Since the introduction of the success regime, the CCG switched from payment by results to block contracts with its Devon providers.

“This gave financial certainty from all parts of the system and has enabled us to concentrate our efforts on how we best deal with demand and deliver lower cost solutions,” Mr Dowell said.

“Importantly for me that got the focus in at the beginning of the year with everyone having a common understanding of what the level of activity that we anticipate is and how we manage it.

“It was a big mindset shift.”

Where have savings been made?

The CCG made savings worth £30.2m in continuing healthcare and £29.4m in primary care prescribing in the last three years, which Mr Dowell attributed to a “redoubling of our efforts and a refocus on it within the success regime”.

Mr Dowell said professional pharmacy advisers worked with GPs to “optimise prescribing”, and added both prescribing and continuing healthcare costs had stayed “flat” throughout the period.

**Source material**
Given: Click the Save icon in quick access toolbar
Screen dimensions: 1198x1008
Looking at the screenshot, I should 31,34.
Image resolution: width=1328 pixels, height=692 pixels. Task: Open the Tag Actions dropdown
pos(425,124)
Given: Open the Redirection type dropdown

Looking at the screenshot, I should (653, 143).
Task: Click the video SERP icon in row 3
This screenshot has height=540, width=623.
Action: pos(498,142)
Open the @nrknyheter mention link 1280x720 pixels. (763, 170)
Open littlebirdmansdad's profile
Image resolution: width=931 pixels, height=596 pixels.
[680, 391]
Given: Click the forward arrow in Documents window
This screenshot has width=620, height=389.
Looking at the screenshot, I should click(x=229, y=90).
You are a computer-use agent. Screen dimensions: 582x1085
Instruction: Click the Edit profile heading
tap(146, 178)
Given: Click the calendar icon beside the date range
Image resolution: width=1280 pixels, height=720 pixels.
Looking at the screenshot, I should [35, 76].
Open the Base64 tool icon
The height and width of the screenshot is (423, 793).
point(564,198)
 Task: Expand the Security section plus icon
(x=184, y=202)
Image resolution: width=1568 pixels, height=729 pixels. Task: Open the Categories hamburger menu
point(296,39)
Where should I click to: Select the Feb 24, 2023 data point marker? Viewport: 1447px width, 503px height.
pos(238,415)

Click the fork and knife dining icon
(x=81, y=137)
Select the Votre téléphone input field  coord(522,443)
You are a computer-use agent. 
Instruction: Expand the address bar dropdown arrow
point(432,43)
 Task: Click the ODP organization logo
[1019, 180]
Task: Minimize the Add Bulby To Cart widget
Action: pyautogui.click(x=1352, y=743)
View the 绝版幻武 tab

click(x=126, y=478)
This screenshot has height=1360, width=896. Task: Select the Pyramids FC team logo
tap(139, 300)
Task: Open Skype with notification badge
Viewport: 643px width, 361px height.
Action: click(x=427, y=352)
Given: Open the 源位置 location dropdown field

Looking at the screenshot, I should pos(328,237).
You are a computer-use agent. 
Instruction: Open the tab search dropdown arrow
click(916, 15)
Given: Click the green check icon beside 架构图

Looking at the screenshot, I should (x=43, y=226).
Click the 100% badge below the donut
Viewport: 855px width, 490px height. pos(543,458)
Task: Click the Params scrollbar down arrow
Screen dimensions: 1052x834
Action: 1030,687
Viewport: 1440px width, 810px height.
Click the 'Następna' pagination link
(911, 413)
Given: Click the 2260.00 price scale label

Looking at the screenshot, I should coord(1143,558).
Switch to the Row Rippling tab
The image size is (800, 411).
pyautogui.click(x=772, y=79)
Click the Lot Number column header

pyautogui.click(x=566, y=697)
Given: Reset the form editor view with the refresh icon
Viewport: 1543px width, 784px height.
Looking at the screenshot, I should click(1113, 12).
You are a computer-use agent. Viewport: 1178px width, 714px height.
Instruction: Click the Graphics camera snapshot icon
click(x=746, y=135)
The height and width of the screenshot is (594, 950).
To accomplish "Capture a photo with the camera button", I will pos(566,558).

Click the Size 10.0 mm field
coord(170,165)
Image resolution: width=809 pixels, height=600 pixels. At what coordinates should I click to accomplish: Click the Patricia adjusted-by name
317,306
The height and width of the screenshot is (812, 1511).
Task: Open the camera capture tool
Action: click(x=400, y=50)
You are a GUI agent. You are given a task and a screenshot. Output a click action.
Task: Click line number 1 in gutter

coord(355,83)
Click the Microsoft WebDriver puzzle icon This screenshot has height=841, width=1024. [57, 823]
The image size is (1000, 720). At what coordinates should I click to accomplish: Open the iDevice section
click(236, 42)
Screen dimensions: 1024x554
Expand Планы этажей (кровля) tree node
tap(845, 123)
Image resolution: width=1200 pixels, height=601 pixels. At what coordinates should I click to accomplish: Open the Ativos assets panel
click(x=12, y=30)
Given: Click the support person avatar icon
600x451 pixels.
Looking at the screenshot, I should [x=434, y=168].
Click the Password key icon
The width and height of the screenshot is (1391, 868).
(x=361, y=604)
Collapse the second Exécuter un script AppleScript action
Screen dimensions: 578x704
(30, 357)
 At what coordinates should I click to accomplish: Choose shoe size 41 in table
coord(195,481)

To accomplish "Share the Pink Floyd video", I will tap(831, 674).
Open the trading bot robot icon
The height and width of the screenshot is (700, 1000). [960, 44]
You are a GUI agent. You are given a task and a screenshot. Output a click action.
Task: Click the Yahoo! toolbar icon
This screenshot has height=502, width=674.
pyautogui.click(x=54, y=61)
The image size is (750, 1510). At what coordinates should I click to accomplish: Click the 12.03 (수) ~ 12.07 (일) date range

**Task requirements**
Retype the portion of the passage on the CCG's savings that begins with the words containing "The CCG made" and ends with "throughout the period.", keeping every word and punctuation mark unchanged.

**The answer**
The CCG made savings worth £30.2m in continuing healthcare and £29.4m in primary care prescribing in the last three years, which Mr Dowell attributed to a “redoubling of our efforts and a refocus on it within the success regime”.

Mr Dowell said professional pharmacy advisers worked with GPs to “optimise prescribing”, and added both prescribing and continuing healthcare costs had stayed “flat” throughout the period.